Despite a remarkable increase in the number of publications on pharmacomicrobiomics in recent years, understanding of the relationship between the microbiome and the host remains limited. A suggestive 2018 study compares microbiome research to the growth of a child, indicating that it is transitioning from infancy to learning to walk, but has yet to mature to fully understand its environment (8). Throughout history, humans have maintained an intimate relationship with the microbial world. Many microorganisms operate in symbiosis and are essential for human health and well-being. The study of this relationship between microorganisms and humans has sparked significant interest within the scientific community, showcasing a promising field for exploration.

In conclusion, the variability in drug response poses a complex challenge. Pharmacomicrobiomics stands out as a promising field, especially in exploring the intestinal microbiota and its critical processes of drug accumulation and metabolism. Despite the growing research interest, our understanding of the relationship between the microbiome and the host remains limited. Nevertheless, this field presents vast opportunities for future research and groundbreaking discoveries.

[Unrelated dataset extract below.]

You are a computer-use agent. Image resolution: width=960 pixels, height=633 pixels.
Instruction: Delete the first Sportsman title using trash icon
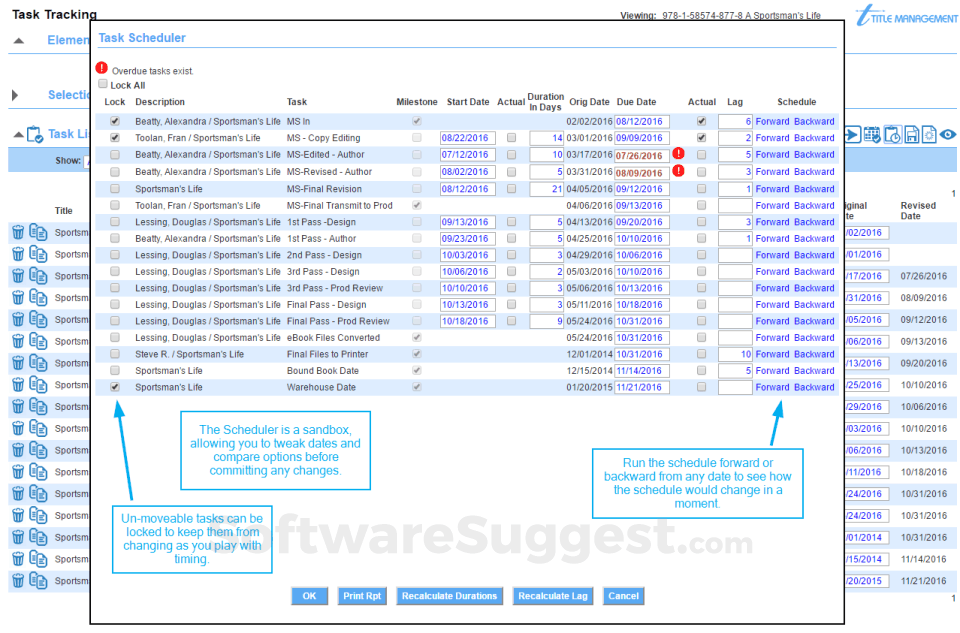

Itzae Adonai Gutierrez Hurtado, PhD

Professor and researcher at the Centro Universitario de Ciencias de la Salud, Universidad de Guadalajara; PhD in Human Genetics

References

[1] S. Rai, G., J. Rozario, C. (2023). Mechanisms of drug interactions II: pharmacokinetics and pharmacodynamics. Anaesthesia & Intensive Care Medicine (4):217–20.

[2] Torres C. N., Martínez, L. E., Torres, C, N., López, Q. A., Moreno, O. J., González, M. A.,etal. (2023). Pharmacomicrobiomics and Drug–Infection Interactions: The Impact of Commensal, Symbiotic and Pathogenic Microorganisms on a Host Response to Drug Therapy. Int J Mol Sci. 24(23):17100.

[3] Perez N., B., Dorsen C., Squires, A. (2020) Dysbiosis of the Gut Microbiome: A Concept Analysis. Journal ofHolistic Nursing 38(2):223–32.

[4] Peretti S, Torracchi S, Russo E, Bonomi F, Fiorentini E, Aoufy K El, et al. (2022). The Yin-Yang Pharmacomicrobiomics on Treatment Response in Inflammatory Arthritides: ANarrative Review. Genes (Basel);14(1):89.

[5] Alqahtani, M. S., Kazi, M., Alsenaidy, M. A., Ahmad, M. Z. (2021). Advances in Oral Drug Delivery. Front Pharmacol; 12.

[6] Jourova, L., Anzenbacher, P., Anzenbacherova, E. (2016). Human gut microbiota plays a role in the metabolism of drugs. Biomedical Papers; 160(3):317–26.

[7] Klünemann, M., Andrejev, S., Blasche, S., Mateus, A., Phapale, P., Devendran, S., et al. (2021) Bioaccumulation of therapeutic drugs by human gut bacteria. Nature; 597(7877):533–8.

[8] Staley, C., Kaiser, T., Khoruts, A. (2018). Clinician Guide to Microbiome Testing. Dig Dis Sci.; 63(12):3167–77.